5 responses to “Sejarah, Tulisan, Gajah Mada dan Palapa”

  1. Ririn Avatar

    Aku kira akan ada ending mencengangkan bahwa buah palapa adalah tiwul.hahaha. iya betul tidak banyak sejarah indonesia yang tertulis, atau yang ditulis suka terpelintir-pelintir isinya, kenapa ya

    1. risna Avatar

      Hahaha ga kepikiran bikin ending antara palapa dan tiwul. Dulu aku mikirnya palapa itu buah kelapa atau buah pala. Baru tau juga kalau itu bahkan bisa jadi bukan nama buah waktu baca2 untuk bikin tantangan ini. Banyak hal yang dulu diipelajari dari buku sejarah ga selalu benar ternyata ya.

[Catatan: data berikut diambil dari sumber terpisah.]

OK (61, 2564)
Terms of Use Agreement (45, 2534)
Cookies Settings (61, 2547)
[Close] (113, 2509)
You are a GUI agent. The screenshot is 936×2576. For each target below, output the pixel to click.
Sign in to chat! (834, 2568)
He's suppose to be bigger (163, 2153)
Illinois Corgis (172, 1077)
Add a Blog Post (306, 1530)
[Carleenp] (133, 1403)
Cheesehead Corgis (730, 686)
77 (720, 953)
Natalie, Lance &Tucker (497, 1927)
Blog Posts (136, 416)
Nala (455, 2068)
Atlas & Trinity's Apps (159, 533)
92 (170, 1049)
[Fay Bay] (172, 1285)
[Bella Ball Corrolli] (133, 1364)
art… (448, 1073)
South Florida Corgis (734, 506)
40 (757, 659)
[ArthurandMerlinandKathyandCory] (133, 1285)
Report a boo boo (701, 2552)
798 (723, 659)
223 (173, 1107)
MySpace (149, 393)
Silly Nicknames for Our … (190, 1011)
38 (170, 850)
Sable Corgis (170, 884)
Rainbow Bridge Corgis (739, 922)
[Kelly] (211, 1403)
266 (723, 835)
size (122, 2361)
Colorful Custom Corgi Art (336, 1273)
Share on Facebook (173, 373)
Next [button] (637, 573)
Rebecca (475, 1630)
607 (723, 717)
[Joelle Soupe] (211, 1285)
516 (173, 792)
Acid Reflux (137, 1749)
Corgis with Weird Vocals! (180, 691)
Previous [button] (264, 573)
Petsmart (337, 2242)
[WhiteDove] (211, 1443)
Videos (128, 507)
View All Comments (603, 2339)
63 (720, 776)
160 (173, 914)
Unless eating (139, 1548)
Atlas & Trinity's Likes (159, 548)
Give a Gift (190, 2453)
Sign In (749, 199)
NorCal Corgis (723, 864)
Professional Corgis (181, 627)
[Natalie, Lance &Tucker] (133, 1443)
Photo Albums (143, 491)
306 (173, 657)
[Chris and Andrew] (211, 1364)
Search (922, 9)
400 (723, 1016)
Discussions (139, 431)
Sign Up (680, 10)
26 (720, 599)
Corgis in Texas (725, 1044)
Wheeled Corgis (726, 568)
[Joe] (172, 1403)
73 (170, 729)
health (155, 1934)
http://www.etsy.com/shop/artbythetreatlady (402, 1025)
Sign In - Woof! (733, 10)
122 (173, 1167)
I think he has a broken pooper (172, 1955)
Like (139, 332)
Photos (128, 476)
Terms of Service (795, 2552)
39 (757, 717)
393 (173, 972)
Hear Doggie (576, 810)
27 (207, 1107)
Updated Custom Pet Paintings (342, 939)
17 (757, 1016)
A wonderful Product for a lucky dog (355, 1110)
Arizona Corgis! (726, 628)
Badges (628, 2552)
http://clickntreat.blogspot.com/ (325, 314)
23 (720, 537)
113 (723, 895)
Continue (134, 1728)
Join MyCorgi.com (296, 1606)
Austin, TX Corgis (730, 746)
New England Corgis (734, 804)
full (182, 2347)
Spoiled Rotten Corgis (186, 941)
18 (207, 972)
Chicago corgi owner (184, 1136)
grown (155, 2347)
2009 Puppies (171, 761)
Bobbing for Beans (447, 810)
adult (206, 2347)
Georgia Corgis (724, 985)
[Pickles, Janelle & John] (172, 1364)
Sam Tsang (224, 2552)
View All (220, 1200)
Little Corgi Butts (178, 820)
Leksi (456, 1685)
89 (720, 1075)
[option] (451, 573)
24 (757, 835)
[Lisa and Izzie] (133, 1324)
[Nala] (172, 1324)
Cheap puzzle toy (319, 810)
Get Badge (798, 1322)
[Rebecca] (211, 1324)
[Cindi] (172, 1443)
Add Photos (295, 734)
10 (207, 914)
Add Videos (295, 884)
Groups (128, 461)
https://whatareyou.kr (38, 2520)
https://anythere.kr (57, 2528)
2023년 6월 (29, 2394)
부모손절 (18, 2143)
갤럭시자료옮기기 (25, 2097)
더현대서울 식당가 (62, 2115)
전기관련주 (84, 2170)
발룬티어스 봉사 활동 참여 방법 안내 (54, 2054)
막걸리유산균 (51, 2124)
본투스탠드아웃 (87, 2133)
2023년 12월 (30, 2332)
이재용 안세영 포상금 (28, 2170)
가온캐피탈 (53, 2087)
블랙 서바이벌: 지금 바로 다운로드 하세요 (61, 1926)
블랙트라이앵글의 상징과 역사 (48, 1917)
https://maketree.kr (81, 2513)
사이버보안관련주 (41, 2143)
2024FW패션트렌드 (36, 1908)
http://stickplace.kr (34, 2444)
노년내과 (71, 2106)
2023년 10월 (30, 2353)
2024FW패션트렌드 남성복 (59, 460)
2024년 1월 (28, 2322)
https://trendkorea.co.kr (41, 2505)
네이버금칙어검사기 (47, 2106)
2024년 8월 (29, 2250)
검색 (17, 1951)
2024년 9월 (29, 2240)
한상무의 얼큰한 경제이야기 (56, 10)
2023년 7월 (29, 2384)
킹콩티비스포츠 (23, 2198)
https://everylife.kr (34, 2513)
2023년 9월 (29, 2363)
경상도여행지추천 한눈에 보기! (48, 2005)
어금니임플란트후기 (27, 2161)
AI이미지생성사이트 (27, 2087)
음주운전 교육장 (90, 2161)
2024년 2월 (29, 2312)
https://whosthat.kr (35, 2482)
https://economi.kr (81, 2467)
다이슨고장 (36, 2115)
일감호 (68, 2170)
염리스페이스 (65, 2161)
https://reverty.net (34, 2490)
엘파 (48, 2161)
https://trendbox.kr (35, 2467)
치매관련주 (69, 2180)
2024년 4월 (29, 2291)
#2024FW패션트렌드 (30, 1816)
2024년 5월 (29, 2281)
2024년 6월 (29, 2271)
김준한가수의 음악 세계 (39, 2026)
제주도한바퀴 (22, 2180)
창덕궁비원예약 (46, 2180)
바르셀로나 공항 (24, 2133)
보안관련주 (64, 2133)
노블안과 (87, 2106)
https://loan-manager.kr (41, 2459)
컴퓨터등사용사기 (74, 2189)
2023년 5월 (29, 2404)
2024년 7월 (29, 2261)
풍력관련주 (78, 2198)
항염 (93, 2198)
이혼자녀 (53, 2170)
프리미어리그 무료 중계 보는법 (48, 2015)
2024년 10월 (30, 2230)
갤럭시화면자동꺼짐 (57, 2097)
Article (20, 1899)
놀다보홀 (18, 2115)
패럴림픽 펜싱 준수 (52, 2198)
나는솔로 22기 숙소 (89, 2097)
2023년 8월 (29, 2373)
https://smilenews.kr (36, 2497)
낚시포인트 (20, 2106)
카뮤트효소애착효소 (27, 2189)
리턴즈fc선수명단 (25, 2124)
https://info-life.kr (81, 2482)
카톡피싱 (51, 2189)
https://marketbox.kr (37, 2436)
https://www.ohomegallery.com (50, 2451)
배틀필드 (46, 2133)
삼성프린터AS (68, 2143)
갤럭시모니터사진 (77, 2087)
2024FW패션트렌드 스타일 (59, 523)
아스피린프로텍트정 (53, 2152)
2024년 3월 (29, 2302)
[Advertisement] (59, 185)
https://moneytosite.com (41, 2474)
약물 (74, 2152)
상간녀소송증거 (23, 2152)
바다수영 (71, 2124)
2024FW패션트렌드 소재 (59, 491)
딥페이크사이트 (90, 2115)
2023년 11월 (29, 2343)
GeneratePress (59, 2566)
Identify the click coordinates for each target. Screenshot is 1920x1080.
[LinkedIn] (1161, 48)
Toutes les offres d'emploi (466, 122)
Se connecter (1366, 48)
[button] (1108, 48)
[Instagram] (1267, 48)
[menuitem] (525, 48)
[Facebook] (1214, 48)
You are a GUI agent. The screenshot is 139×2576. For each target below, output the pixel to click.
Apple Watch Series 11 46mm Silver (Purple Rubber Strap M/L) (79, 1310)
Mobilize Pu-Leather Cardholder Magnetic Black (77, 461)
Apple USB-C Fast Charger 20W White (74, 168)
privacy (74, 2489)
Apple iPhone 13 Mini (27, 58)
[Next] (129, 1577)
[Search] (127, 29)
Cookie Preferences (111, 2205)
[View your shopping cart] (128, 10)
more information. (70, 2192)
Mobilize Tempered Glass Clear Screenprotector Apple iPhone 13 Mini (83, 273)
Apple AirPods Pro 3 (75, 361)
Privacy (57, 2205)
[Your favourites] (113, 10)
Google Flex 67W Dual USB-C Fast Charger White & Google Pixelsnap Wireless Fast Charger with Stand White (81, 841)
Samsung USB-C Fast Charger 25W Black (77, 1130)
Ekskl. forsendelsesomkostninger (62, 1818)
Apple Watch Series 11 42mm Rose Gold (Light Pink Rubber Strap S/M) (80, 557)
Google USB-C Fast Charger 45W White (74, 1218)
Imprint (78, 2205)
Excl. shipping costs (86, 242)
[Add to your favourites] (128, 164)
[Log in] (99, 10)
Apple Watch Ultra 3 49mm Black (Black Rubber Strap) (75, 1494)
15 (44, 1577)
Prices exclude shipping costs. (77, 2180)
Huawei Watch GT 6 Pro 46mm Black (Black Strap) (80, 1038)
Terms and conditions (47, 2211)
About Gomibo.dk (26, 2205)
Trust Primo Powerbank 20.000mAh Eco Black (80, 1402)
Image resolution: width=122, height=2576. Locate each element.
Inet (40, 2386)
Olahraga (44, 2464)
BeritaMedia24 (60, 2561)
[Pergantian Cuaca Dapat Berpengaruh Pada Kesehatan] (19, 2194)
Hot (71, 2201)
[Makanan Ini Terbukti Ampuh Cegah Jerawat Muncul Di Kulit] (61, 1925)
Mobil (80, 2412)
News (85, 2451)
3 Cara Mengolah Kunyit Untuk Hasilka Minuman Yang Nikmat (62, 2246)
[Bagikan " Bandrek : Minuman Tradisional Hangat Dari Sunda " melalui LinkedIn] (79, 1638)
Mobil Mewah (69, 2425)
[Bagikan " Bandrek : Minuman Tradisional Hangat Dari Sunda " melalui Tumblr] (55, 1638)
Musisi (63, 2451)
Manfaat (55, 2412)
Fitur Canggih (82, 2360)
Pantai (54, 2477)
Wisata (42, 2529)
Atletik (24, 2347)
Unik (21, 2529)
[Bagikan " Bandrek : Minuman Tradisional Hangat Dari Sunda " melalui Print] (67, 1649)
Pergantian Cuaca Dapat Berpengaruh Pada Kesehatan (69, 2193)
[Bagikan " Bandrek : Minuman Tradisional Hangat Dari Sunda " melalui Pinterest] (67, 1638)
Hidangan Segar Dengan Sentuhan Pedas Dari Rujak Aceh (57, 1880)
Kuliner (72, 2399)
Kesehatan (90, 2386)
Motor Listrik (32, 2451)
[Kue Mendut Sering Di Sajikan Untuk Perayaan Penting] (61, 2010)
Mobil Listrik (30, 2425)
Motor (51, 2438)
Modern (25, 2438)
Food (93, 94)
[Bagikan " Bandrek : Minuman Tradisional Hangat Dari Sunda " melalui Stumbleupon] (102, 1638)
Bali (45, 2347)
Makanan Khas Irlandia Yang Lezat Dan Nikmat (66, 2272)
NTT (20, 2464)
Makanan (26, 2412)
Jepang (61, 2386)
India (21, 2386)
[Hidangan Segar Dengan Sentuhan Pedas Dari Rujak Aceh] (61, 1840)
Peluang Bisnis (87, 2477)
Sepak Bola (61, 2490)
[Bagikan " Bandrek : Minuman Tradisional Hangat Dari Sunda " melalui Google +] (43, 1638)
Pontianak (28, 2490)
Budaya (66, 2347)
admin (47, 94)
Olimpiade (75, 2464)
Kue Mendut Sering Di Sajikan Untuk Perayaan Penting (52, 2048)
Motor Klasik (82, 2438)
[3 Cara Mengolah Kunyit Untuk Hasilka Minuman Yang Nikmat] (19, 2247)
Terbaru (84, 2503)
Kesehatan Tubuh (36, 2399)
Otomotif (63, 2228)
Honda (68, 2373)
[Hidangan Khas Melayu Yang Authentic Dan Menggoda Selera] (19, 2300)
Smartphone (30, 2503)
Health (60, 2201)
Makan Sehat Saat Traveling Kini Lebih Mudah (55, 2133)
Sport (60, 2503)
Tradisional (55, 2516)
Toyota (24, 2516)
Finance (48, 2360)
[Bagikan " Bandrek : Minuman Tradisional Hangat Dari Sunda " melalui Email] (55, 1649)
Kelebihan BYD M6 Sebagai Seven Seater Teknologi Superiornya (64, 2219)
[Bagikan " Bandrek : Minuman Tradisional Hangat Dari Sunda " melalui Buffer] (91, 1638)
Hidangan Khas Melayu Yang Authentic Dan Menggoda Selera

      1. Amandra Mustika Megarani Avatar
        Amandra Mustika Megarani

        Kalau saya kepikirannya malah beneran ada buah yang namanya PALAPA. Tapi buahnya udah keburu punah. #Eh

    2. Amandra Mustika Megarani Avatar
      Amandra Mustika Megarani

      Kayaknya ya… tidak banyak tertulis, karena kita budayanya oral. Lebih suka ngobrol dari pada baca/tulis. Biasanya cerita akan diteruskan oleh prasasti atau lagu-lagu rakyat…

      Nah kalau terpelintir, bisa tak sengaja dan disengaja. Kalau tak sengaja, biasanya karena intrepretasi orang kan beda-beda ya melihat peristiwa, tergantung juga orangnya di kubu mana. Kalau disengaja, yah biar imejnta keren dong :D. Seorang pengkhianat bisa jadi superhero.

      Kemarin baru baca cerita bahwa banyak bangunan di Mesir Kuno itu diubah informasinya. Kayak bangunan yang didirikan sama X diganti inskripsinya jadi dibangun sama Y. Pemalsuan sejarah (fake news) bukan hal baru.

  2. srinurillaf Avatar

    Menarik sekali tulisannya, Risna. ?
    Paling suka dengan paragraf penutupnya, jadi makin semangat untuk rajin menulis di blog. Senada dengan hikmah tulisan Teh Shanty.
    Siapa tahu tulisan kita kelak menjadi sumber sejarah yang berharga bagi generasi mendatang.
    Btw, “sepupu” di sini apakah refer ke Teh Dea? Ehehe.